The UK's Labour party was taking a bruising today as results came in from elections in Scotland, Wales and England – but Tony Blair’s party appeared to have escaped the bloodbath some were predicting.
In Scotland, parliamentary elections hung on a knife-edge, with the Scottish National Party taking seats but still far from certain of replacing Labour as the largest single party.
SNP leader Alex Salmond came from third place to become Member of the Scottish Parliament (MSP) for Gordon, while Labour’s leader north of the border Jack McConnell held on to Motherwell and Wishaw.
Labour was on the way to remaining the largest party in the Welsh Assembly but looked unlikely to claim overall control, dropping five seats while Conservatives and Plaid Cymru made gains.
In England, the Tories increased their tally of councils by 12 and claimed the scene had been set for general election victory as they won an estimated 41% of the national vote.
The night was marked by delay and confusion in some areas thanks to problems with new electronic vote-counting technology and an unprecedented number of spoiled ballot papers.
In Scotland, many voters appear to have misunderstood new-style ballot papers, and there are fears that the number spoilt may top 100,000 nationally.
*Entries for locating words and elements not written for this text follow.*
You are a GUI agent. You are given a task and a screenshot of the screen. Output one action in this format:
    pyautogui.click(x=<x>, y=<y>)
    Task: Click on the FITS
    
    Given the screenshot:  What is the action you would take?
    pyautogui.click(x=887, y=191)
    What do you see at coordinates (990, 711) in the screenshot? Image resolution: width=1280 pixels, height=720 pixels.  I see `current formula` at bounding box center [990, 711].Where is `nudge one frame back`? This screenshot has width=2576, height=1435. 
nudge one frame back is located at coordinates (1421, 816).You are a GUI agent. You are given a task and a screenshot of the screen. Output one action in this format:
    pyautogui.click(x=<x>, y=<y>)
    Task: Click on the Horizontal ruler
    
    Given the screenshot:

David Cameron’s Tories won control of England’s largest council, Birmingham, for the first time in almost a quarter of a century and claimed they were “back in business in the north” after taking Chester and South Ribble.
But Labour said the much-vaunted “Cameron effect” had failed to deliver the predicted surge in support and insisted the Tories had not made the sort of breakthrough they would need to win the next general election.
Labour’s share of the vote was up one point from last year to 27%, according to BBC estimates, while the Liberal Democrats were down a point to 26%.